**TASK OBJECTIVE**. Transcribe only the lines between the first line of the records and the line containing "Click the site identity globe icon", inclusive, exactly as written.

**INPUT FOR THIS TASK**.
■ ■ ■ ■

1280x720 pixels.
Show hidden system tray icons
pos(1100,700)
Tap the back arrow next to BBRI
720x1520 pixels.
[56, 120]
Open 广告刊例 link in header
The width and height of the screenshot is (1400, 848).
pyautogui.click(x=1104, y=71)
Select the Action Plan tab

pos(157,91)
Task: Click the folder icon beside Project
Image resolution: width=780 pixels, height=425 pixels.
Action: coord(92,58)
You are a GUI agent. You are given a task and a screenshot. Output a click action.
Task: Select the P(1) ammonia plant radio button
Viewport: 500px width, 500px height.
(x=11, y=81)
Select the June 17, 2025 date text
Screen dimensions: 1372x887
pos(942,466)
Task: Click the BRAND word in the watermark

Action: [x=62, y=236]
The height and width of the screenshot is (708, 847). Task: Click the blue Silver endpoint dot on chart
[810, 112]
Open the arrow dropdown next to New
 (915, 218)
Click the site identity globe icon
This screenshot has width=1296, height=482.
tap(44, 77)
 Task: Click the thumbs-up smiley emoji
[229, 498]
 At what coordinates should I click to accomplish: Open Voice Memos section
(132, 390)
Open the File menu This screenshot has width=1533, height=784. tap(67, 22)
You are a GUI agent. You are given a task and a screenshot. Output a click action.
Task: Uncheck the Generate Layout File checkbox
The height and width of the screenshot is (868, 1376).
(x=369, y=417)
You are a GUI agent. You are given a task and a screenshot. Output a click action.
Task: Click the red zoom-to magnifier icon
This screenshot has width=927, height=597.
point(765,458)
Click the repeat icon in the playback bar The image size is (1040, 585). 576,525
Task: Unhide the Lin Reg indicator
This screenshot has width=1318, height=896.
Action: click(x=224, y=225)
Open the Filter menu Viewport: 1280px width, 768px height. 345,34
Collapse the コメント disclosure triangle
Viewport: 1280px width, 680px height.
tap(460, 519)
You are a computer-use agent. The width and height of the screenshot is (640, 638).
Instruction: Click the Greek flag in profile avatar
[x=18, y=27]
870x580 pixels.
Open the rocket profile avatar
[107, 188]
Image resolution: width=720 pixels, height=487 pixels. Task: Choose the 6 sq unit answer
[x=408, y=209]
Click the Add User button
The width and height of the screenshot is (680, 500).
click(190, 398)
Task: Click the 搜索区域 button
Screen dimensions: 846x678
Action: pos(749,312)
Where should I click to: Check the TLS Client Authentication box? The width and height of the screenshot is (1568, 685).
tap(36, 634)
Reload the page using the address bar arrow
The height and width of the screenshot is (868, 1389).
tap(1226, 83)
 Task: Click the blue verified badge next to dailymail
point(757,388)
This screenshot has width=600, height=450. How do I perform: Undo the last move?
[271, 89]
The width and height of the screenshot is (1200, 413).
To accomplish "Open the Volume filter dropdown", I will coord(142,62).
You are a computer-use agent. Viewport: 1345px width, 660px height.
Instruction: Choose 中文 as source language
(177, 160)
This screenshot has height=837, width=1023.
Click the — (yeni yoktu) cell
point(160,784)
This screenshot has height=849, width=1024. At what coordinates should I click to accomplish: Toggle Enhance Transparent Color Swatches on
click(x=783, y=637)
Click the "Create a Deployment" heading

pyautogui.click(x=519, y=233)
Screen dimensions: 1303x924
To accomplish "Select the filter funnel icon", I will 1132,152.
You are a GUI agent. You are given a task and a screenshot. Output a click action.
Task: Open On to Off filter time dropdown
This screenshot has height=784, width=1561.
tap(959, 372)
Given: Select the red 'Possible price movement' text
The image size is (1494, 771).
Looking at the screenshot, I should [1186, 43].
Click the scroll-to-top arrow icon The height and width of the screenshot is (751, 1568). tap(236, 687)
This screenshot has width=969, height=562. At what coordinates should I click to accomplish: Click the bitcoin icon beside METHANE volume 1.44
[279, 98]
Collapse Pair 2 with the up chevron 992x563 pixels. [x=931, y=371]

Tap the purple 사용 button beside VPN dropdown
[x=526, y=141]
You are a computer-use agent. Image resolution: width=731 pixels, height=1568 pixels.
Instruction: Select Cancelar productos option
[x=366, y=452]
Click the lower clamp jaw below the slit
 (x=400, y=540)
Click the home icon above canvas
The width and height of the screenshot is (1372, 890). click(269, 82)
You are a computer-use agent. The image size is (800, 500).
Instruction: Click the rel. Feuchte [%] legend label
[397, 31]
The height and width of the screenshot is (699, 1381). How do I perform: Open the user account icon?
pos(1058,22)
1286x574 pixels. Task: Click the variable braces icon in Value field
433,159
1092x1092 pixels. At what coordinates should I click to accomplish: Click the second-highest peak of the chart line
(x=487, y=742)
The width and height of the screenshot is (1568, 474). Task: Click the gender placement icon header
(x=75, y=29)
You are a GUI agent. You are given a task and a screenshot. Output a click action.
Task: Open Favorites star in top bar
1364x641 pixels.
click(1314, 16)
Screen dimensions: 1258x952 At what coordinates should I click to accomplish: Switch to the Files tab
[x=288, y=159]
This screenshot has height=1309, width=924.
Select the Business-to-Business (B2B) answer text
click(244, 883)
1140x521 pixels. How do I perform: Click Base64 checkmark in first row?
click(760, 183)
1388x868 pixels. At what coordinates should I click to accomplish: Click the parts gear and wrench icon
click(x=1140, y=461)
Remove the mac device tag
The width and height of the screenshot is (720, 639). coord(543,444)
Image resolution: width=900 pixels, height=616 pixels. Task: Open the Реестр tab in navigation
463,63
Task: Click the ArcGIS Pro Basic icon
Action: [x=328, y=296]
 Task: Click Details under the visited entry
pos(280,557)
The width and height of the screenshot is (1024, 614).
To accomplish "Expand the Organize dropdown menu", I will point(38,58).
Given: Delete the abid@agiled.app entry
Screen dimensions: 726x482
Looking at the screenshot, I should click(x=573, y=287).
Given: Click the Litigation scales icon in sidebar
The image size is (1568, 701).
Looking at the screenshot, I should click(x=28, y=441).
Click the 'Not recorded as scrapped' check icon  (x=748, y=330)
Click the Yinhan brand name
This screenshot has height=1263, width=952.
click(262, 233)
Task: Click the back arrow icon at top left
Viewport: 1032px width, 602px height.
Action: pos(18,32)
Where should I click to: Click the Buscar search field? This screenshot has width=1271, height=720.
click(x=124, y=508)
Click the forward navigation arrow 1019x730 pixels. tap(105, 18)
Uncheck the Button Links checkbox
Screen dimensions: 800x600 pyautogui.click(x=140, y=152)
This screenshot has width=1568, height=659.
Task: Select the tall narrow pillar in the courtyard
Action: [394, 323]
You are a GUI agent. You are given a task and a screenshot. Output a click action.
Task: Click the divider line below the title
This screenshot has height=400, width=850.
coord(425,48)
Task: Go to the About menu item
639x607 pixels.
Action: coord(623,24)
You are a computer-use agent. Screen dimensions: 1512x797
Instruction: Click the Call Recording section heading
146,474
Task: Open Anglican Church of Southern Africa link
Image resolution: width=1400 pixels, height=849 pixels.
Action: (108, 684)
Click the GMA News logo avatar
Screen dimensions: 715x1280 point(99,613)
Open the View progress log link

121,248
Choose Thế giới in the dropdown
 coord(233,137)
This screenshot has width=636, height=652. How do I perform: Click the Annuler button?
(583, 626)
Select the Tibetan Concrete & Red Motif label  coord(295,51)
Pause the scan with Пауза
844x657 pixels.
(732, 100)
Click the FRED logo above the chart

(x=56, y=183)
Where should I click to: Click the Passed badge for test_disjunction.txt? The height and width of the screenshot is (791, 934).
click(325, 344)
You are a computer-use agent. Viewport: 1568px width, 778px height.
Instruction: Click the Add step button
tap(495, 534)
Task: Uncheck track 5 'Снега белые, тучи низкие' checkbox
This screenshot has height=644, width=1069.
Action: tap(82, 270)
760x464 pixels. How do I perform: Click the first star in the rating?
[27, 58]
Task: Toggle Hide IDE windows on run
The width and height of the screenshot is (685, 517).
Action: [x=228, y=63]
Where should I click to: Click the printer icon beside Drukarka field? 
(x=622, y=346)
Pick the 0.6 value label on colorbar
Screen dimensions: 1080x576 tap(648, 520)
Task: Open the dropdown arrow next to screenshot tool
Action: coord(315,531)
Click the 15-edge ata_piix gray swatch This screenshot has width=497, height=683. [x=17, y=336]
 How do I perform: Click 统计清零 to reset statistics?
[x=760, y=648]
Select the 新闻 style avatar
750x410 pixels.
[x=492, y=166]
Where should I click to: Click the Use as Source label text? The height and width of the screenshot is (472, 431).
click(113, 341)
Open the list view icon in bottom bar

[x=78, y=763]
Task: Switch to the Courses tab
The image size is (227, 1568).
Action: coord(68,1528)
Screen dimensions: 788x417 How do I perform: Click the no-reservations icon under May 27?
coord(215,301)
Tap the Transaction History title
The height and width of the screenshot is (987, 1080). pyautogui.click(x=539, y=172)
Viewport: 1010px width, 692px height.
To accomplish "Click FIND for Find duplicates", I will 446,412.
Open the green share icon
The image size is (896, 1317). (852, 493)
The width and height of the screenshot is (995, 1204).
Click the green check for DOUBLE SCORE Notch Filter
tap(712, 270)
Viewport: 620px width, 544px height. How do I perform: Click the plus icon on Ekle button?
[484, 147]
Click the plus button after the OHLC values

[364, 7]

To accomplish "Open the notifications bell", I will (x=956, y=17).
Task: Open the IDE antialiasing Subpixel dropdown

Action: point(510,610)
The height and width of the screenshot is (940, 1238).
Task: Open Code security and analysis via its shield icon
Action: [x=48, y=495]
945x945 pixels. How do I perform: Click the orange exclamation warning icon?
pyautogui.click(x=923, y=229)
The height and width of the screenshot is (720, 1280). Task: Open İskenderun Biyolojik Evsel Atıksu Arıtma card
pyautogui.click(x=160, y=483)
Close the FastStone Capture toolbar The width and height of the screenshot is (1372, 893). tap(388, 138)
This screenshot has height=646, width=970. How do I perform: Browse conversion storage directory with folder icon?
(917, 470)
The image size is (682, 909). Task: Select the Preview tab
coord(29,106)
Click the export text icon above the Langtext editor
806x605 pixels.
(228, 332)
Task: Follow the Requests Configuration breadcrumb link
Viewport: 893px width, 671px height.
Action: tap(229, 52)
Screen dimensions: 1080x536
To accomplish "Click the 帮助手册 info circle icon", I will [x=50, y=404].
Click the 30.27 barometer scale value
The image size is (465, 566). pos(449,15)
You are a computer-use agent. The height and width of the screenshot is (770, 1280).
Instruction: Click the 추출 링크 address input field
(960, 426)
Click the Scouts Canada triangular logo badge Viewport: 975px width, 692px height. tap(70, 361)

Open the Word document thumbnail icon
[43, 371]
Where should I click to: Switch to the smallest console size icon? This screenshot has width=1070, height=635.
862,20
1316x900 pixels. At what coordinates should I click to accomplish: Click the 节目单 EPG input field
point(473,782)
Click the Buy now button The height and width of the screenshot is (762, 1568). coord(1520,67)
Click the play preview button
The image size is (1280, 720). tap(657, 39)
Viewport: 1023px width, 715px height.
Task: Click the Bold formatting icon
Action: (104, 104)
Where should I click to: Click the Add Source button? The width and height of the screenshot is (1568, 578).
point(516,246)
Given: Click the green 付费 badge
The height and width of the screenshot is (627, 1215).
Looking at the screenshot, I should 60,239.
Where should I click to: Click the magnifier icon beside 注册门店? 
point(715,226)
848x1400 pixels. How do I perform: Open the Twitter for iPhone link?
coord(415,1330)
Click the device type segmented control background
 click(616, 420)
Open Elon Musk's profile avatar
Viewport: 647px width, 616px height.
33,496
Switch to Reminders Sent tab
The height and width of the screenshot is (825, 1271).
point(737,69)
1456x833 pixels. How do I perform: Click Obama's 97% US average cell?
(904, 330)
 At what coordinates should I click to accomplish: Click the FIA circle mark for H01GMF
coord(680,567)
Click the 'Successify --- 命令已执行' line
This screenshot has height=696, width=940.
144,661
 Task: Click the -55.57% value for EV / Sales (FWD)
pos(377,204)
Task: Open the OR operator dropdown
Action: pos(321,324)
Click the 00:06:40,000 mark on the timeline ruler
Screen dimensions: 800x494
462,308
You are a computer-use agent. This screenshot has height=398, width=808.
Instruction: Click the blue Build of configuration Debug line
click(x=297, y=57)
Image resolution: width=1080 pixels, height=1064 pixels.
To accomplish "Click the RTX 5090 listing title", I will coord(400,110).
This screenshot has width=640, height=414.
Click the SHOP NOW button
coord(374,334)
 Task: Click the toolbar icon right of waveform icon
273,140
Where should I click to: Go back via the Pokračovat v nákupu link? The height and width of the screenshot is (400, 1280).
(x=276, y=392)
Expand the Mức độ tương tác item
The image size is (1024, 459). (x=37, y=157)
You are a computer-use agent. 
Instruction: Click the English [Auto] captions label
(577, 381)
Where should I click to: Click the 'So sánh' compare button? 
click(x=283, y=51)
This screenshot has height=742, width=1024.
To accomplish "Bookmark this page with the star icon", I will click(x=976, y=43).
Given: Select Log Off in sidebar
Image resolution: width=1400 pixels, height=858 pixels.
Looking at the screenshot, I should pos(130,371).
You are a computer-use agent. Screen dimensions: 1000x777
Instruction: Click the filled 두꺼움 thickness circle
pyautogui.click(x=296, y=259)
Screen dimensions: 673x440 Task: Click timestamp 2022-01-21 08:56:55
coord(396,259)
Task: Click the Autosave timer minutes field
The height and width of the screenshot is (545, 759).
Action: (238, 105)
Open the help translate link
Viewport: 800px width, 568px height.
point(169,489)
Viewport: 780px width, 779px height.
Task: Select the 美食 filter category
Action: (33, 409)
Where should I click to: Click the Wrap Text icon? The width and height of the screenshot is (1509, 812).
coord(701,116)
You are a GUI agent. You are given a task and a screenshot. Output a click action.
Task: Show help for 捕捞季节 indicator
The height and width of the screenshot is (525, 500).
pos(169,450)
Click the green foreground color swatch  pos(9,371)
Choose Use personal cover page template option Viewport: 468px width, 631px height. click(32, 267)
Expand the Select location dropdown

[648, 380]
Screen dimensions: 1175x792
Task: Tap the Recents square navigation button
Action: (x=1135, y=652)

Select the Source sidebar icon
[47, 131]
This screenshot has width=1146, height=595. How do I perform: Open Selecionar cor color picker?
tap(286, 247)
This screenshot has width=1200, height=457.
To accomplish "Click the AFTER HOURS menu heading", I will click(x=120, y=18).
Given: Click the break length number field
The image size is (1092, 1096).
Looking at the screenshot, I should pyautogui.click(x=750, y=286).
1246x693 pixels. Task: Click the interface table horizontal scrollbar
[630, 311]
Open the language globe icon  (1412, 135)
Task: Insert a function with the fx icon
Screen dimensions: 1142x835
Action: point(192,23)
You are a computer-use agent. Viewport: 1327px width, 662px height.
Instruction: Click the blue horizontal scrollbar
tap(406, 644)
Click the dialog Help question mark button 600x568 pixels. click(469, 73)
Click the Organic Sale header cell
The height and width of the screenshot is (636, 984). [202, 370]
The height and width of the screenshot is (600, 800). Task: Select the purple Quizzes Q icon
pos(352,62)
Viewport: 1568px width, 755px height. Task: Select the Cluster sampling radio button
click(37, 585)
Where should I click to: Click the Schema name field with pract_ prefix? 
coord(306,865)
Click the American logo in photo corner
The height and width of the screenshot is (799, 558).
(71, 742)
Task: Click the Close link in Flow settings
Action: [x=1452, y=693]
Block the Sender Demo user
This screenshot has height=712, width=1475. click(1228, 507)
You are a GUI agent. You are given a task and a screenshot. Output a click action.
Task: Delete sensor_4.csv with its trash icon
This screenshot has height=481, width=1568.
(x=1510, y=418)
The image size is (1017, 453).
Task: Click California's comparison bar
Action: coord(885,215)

■ ■ ■ ■

**RESPONSE TO THE EXERCISE**.
1280x720 pixels.
Show hidden system tray icons
pos(1100,700)
Tap the back arrow next to BBRI
720x1520 pixels.
[56, 120]
Open 广告刊例 link in header
The width and height of the screenshot is (1400, 848).
pyautogui.click(x=1104, y=71)
Select the Action Plan tab

pos(157,91)
Task: Click the folder icon beside Project
Image resolution: width=780 pixels, height=425 pixels.
Action: coord(92,58)
You are a GUI agent. You are given a task and a screenshot. Output a click action.
Task: Select the P(1) ammonia plant radio button
Viewport: 500px width, 500px height.
(x=11, y=81)
Select the June 17, 2025 date text
Screen dimensions: 1372x887
pos(942,466)
Task: Click the BRAND word in the watermark

Action: [x=62, y=236]
The height and width of the screenshot is (708, 847). Task: Click the blue Silver endpoint dot on chart
[810, 112]
Open the arrow dropdown next to New
 (915, 218)
Click the site identity globe icon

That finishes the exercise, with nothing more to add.